Physiological effects of selective tibial neurotomy on lower limb spasticity

  1. A Fève,
  2. P Decq,
  3. P Filipetti,
  4. J Verroust,
  5. A Harf,
  6. J P N’Guyen,
  7. Y Keravel
  1. Service de Neurochirurgie et d’Explorations Fonctionnelles, Hopital Henri Mondor, Créteil, France
  1. Dr A Fève, Service de Neurochirurgie, Hopital Henri Mondor, Avenue de Lattre de Tassigny. 94010 Créteil. France.
  • Received 28 August 1997
  • Revised 16 April 1997
  • Accepted 21 April 1997

Abstract

OBJECTIVES To assess by electrophysiology the effect of tibial selective neurotomy on muscle imbalance of the spastic ankle.

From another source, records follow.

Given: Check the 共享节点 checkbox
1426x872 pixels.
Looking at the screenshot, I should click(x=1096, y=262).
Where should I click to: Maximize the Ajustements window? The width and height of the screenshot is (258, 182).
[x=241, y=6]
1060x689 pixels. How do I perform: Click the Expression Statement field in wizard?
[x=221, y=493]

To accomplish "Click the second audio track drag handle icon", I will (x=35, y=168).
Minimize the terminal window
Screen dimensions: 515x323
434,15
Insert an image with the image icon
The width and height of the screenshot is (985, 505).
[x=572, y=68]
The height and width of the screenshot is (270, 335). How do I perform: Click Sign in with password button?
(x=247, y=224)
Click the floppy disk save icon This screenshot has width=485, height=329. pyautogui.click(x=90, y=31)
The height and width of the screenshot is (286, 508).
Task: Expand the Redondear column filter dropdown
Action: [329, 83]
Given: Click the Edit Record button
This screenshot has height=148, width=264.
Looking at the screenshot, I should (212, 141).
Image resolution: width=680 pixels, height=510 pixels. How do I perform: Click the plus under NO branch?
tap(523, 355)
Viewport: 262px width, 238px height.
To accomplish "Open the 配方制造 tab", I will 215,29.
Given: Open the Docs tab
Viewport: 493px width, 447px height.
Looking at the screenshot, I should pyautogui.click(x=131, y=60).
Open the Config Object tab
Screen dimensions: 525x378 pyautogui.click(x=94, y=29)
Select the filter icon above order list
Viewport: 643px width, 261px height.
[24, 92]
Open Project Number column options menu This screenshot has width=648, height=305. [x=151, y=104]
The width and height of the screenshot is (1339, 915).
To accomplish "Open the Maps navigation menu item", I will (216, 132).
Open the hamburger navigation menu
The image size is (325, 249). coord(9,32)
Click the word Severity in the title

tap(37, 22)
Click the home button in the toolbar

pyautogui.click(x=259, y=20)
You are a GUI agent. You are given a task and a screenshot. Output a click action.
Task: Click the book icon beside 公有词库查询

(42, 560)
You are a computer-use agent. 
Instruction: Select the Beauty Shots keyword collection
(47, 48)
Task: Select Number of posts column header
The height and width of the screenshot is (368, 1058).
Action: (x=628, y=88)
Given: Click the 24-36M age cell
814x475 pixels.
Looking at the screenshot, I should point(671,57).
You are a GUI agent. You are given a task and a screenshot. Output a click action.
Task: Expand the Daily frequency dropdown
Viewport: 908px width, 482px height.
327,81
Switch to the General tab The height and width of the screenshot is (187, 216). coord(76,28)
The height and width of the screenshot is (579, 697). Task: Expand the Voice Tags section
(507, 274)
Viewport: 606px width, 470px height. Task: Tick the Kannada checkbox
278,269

METHOD The amplitudes of the H reflexes, M responses (muscle contractions recorded after stimulation of the tibial nerve), and Hmax:Mmax ratio were recorded in 12 patients with chronic lower limb spasticity, before and one month after tibial selective neurotomy. Recordings were done on medial and lateral gastrocnemius and soleus muscles.

 Clinical evaluation was done with both global (Held’s score) and analytical tests (step measurements, gait velocity, and ankle angulation during active and passive movements).

RESULTS After neurotomy, gait improved in all patients. Held ’s score of spasticity was better in all patients. Active dorsiflexion of the ankle was unchanged in three patients, but the others improved by 5° to 12°. Hmax, Mmax, and Hmax:Mmax ratios were lower. The Hmax on the gastrocnemius muscle, clinical strength, Mmax of all the muscles, and Hmax:Mmax ratio for the soleus and lateral gastrocnemius muscle were significantly lower after surgery.

CONCLUSION There was an improvement of clinical and electrophysiological spastic indices after selective tibial neurotomy. Neurotomy acted not only on motor neurons by decreasing strength, but also the reflex enlargement by decreasing sensory afferents.